Bernard Cazeneuve, le ministre de l’Intérieur en visite à Mayotte, était attendu sur les réponses à la crise sécuritaire. Pas de mesures annoncées mais un renforcement de la coopération gendarmerie-police et la continuation de plans déjà en vigueur. Les cambriolages baissent, enfin, sensiblement.
C’était la première fois sous la Ve République qu’un ministre de l’Intérieur se rendait à Mayotte. Compte tenu des enjeux sécuritaires dans le département, on pouvait en attendre beaucoup. Mais le discours du ministre de l’intérieur, ce matin devant les élus mahorais à la mairie de Mamoudzou, en a déçu plus d’un.
Certes, le ministre a rappelé que l’Etat apportera un «soutien résolu» à Mayotte dans les processus de départementalisation et de RUPéïsation. L’Etat continuera donc «à accompagner la mise en place des investissements structurants», «pendant un certain temps». Mais «le contrat républicain n’est pas un engagement unilatéral», rappelait Bernard Cazeneuve.
«A la veille du transfert de nouvelles compétences au conseil général, comme les routes nationales et la gestion des établissements scolaires du 2nd degré, celles qui lui sont déjà dévolues doivent être pleinement assurées.» Le ministre a tenu à rappeler le Conseil général à ses responsabilités, en faisant référence au «domaine social, compétence première de la collectivité qui ne représente aujourd’hui qu’une part minime du budget.» Le rappel a du sens mais le donneur de leçon pourrait commencer à s’appliquer le sermon à lui-même. La sécurité est une compétence dévolue à l’Etat dont les Mahorais souhaiteraient qu’elle soit, elle aussi, «pleinement assurée». Et le ministre de l’Intérieur est bien placé pour le savoir.
Sécurité: un constat sans réponses nouvelles
Sur cette question, Bernard Cazeneuve a convenu que «partout en métropole et outre-mer, chacun a droit à la même sécurité.» Mais à Mayotte, le constat est accablant et Bernard Caeneuve ne peut s’y soustraire.
«Mayotte est confrontée, depuis plusieurs années, à une délinquance qui se distingue par la proportion élevée des atteintes aux biens, souvent commises par de jeunes mineurs. Je sais, en particulier, que les cambriolages sont ici commis dans les trois quart des cas par des adolescents âgés de 10 à 14 ans.» Pourtant, aucune mesure concrète nouvelle n’a été présentée.

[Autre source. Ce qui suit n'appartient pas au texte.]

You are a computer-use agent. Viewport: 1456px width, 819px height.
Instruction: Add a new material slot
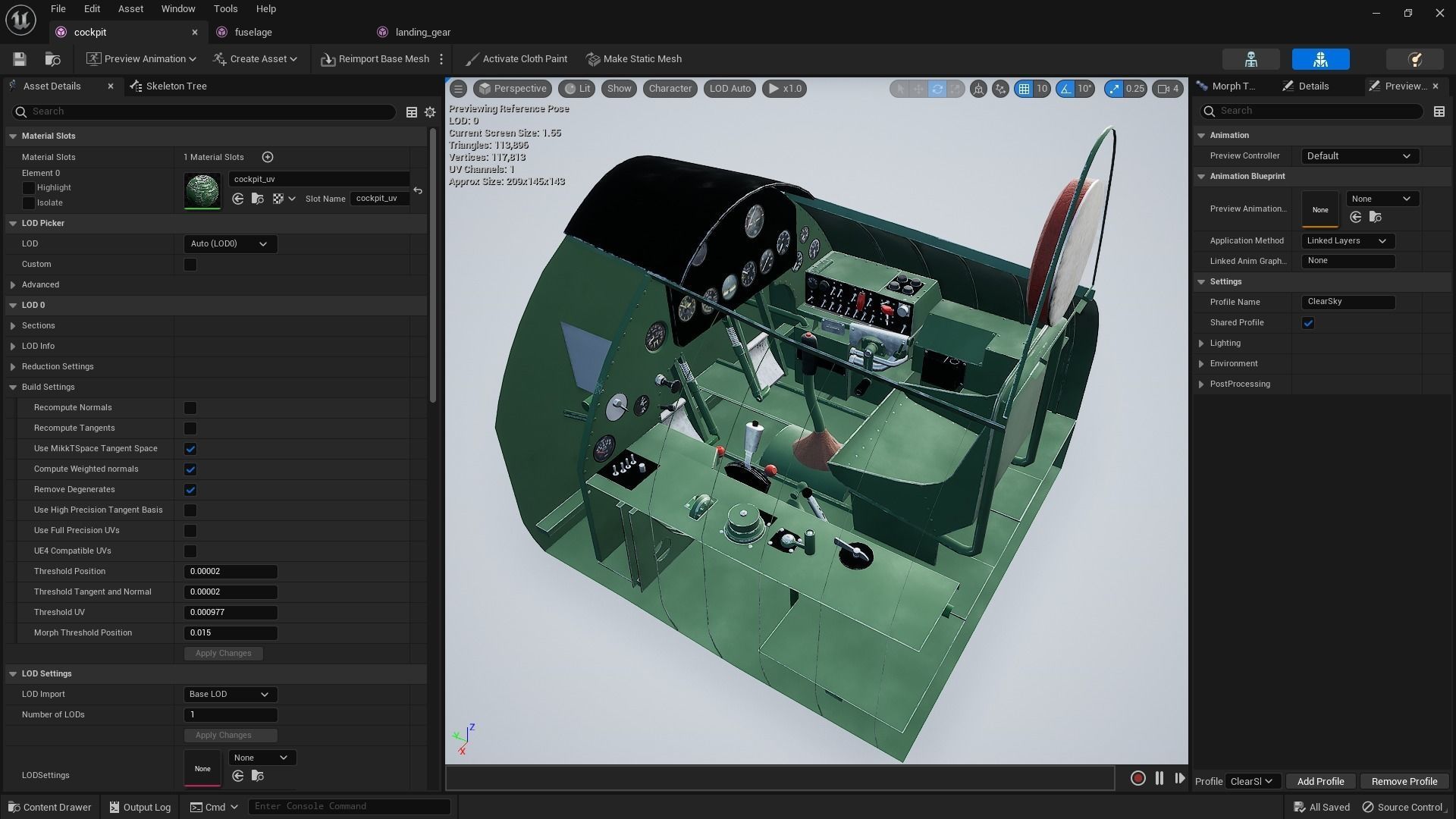pos(268,157)
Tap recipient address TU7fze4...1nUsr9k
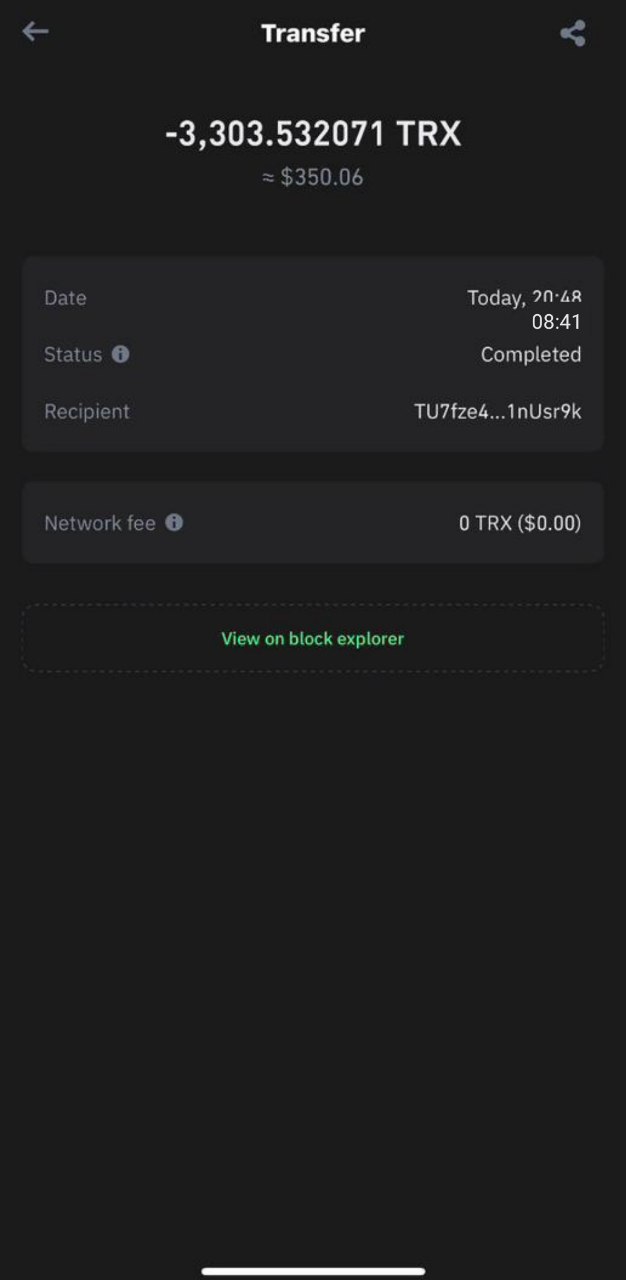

Le maire Mohamed Majani rappelait au ministre l’attente de Mamoudzou d’un classement en Zone de sécurité prioritaire. Le ministre n’a pas répondu, et en l’occurrence, qui ne dit mot, ne consent pas.
Quant aux forces de sécurité supplémentaires que beaucoup avaient également espérées, peut-être les forces de sécurité elles-mêmes, il n’en est pas question non plus.
Tout juste doit-on se contenter des dispositifs existants qui commenceraient à donner des résultats.
Cambriolages en baisse de 19%
Le ministre nous annonce par exemple, pour le premier semestre 2014, une baisse de 19% des cambriolages enregistrés. Pour lui, c’est le signe «encourageant» des effets du plan de lutte contre les cambriolages mis en place en juin 2013. Il s’agit d’une cellule associant policiers et gendarmes sous l’autorité du préfet.
De la même façon, «le nombre d’affrontements entre bandes, qui sont souvent ici la conséquence de rivalités villageoises, est en diminution. Nos efforts commencent donc à porter leurs fruits», conclut le ministre de l’Intérieur. L’annonce est issue des statistiques du ministère mais elle a de quoi surprendre.
Coordination police-gendarmerie accrue
Le ministre se félicite aussi que 15 CLSPD, contrats locaux de sécurité et de prévention de la délinquance, soient signés dans 15 des 17 communes mahoraises. Car Bernard Cazeneuve rappelait qu’au-delà «de l’action répressive, la délinquance constatée à Mayotte appelle des réponses au fond sur le terrain de la prévention et de l’éducation, compte tenu en particulier de la forte implication des mineurs, souvent privés de l’appui d’une famille.»
Malgré l’absence de mesures nouvelles, une chose néanmoins très importante est à retenir de ce discours : la coordination entre la police et la gendarmerie devrait devenir de plus en plus importante. Les autres DOM savent d’expérience que cette coopération accrue peut apporter un vrai début de solutions à la crise sécuritaire majeure que connaît notre département. Le ministre aura surement l’occasion d’en parler, demain, lors de sa visite à La Réunion.